Bu ikinci seyahatim. ikisi de zaruret halinden. Otobüs yine manyak dolu. adam ayakkabılarını çıkarmış koltukta bağdaş kurmuş. otobüsün içi zaten sıcak güneş vuruyor bir taraftan. Ben perdeyle kapatmaya çalışıyorum önümdeki koltukta oturan sadist dayı perdeyi topluyor sürekli. Yolu izliyormuş. Ulan sanki karadenize gidiyor göt. Allah' tan yolum kısa. bir de muavine değinelim. Ben rica edip bir su istiyorum adam anlamıyor herhalde. Bir diğeri ' hele gardaş bi su verimisen' diye su isteyince anında geliyor suyu.

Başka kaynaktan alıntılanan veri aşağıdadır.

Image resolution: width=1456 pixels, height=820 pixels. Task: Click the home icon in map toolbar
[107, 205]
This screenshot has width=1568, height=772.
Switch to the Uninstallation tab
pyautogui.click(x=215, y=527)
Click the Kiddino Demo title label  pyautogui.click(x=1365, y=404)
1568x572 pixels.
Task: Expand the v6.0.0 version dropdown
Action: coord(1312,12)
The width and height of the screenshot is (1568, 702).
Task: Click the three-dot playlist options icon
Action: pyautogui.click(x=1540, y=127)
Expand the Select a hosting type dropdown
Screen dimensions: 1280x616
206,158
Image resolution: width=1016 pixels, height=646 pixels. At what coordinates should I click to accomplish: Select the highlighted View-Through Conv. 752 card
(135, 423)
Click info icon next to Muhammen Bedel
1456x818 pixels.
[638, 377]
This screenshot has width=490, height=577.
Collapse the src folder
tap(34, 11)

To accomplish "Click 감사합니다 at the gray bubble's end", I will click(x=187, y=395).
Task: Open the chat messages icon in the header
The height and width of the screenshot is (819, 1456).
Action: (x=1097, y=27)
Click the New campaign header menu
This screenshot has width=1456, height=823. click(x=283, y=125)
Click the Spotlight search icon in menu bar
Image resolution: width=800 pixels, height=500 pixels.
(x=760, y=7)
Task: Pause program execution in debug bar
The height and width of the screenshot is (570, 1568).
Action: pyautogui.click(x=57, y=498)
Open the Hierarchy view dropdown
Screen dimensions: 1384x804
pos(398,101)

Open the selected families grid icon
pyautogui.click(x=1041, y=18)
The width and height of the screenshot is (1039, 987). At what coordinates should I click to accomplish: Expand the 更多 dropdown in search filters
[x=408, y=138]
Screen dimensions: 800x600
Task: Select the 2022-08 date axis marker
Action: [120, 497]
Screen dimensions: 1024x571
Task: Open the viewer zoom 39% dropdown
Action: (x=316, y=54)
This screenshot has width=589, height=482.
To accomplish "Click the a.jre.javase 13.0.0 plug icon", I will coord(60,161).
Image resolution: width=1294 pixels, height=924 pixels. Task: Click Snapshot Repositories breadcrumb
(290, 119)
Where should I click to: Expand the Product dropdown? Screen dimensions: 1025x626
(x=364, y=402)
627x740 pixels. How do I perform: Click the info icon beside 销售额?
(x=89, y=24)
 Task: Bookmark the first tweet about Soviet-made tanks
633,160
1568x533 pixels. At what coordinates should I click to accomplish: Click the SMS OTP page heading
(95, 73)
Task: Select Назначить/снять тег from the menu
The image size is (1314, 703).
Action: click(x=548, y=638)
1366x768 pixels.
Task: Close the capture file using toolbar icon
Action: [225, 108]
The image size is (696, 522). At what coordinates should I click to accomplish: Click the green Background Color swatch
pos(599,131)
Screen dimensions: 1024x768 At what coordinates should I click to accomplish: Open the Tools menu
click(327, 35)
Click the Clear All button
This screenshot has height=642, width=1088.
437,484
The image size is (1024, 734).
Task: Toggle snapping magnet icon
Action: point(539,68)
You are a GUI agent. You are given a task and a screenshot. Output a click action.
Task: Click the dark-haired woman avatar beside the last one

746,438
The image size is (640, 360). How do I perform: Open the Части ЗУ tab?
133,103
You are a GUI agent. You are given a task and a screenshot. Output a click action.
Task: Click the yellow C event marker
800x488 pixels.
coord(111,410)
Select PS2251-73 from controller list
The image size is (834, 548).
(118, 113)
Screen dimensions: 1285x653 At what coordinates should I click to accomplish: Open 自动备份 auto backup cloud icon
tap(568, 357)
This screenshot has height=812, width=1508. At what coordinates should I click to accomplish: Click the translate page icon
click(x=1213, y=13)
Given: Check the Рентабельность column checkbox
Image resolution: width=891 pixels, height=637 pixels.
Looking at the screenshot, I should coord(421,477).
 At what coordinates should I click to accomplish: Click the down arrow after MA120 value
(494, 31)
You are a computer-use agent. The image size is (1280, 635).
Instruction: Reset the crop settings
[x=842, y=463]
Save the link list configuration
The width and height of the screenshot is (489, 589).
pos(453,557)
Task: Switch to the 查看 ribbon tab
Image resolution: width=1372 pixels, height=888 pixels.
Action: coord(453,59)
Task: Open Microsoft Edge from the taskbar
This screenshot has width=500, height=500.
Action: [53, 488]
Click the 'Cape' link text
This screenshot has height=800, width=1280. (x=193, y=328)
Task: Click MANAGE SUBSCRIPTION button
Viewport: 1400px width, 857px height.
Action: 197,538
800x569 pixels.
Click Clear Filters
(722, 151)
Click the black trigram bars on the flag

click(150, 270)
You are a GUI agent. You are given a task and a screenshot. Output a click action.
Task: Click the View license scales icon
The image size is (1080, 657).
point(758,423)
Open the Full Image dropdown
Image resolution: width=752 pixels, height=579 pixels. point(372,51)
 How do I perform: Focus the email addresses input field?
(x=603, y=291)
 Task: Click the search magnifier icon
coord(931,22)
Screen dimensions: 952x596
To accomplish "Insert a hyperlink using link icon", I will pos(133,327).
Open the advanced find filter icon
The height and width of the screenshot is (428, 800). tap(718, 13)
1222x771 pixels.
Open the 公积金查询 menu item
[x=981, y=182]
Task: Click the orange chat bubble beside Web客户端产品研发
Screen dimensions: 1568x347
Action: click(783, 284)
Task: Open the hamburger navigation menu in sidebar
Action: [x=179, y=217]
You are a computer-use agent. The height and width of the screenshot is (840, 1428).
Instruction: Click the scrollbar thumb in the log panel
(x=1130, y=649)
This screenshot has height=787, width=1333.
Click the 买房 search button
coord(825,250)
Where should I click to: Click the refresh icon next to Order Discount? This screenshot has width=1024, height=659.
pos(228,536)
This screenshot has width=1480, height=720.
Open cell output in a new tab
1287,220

Cidden ilginç insanları var bu şehrin.
Benim canım hemşehrilerimle yapılan yolculuktur, teyzeler amcalar , hepsi kavga eder gibi konuşur, sanırsın arkada savaş var, oysaki sadece basit bir sohbet dönmektedir ortada..
güzelim memleketimde üç beş denyoya kalan otobüs firmaları nedeniyle sıkıntılı geçen yolculuklardır. Biz de isteriz tabi konforlu olsun ama malesef yersen de bu yemezsen de.